3. Add the eggplant, stirring it  into the rest of the ingredients.  Cover and let sweat for about  5 to 7 minutes or until it starts to  soften. Then add your zucchini  and squash, cover, and leave to  sit for 3 to 5 minutes, just enough  for it to start to soften.

4. Add your tomatoes, fresh  herbs, and white wine. Stir  gently to incorporate. Cover and turn flame to medium-low heat,  and let simmer for 30 minutes  or until all vegetables are tender  but not mushy. Add salt and  pepper (to taste) at this point.

5. Using a slotted spoon, transfer  ¾ of the ratatouille into a  separate pot to cool and reserve.  Refrigerate.

6. Using a stick (immersion)  blender, blend the remaining  liquid and ratatouille well. Cool  completely and reserve.

7. In 2 extra-strong, 2-gallon  Ziploc bags (double bag if need  be) add one half of the cooled  liquid from the ratatouille,  and 2 Cornish hens. Marinate  overnight.


1. Heat the oil in a large sauté  pan, and when oil is hot, add  shallots. When the shallots become clear (5 minutes on high  heat), add the mushrooms.

2. Lower heat to medium-high  and cook the mushrooms down  for 20 to 25 minutes, until they are  well-browned and have shrunk  considerably.

3. Add the white wine, and cook  for 5 minutes longer to reduce.  Cool completely and reserve.

4. Refrigerate.

To Prepare:

1. Preheat oven to 350°F.

2. Carefully separate skin from  breastbone using your fingers to  make a pocket of the skin.

3. Fill, but don’t overfill, the  pocket between skin and breast  with the duxelles mixture.

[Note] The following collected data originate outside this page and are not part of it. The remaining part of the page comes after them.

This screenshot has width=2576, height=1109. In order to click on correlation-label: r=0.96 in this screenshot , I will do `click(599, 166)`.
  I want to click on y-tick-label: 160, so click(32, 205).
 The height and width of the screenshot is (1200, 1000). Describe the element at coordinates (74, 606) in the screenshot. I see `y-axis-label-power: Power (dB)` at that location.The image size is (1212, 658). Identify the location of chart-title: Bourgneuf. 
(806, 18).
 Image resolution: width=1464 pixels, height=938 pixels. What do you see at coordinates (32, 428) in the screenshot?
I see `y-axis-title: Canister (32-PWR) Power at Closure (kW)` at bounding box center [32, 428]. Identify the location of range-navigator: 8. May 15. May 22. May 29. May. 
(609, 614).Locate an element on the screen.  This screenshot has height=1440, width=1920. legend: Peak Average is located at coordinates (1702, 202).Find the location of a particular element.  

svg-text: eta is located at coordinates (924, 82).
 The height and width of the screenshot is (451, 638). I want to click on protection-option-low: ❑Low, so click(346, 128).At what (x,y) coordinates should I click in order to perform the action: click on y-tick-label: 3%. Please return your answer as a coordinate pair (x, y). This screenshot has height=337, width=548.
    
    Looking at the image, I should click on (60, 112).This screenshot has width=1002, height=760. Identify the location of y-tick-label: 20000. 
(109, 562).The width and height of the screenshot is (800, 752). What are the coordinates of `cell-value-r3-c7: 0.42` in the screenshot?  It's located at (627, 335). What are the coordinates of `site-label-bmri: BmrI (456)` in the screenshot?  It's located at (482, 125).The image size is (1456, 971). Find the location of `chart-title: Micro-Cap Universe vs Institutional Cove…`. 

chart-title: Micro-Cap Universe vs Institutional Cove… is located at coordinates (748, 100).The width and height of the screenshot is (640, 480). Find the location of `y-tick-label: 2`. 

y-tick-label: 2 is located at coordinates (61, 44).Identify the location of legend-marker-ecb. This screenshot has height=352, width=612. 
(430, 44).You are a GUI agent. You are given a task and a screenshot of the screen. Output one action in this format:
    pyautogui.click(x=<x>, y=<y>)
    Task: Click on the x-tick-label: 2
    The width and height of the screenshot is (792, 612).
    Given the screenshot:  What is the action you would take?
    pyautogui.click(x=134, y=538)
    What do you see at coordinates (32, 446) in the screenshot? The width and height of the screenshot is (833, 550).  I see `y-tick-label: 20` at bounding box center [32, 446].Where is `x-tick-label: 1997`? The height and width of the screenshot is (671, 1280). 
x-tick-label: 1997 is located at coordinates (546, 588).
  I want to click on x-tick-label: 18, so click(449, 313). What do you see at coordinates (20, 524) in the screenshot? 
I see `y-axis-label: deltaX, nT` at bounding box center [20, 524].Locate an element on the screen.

4. Cook breast-side down for  about 1 hour, or until thermometer inserted into thickest part of  thigh reads 180°F.

To Present:

1. Reheat the ratatouille and  duxelles. In the middle of the  plate, place a large spoonful of  ratatouille. Place Cornish hen,  breast-side down, in the middle  of the ratatouille, then garnish  with duxelles. For family-style  service, take a large serving  platter and spoon out the ratatouille,  then arrange the hens on  top. Then garnish with remaining  duxelles.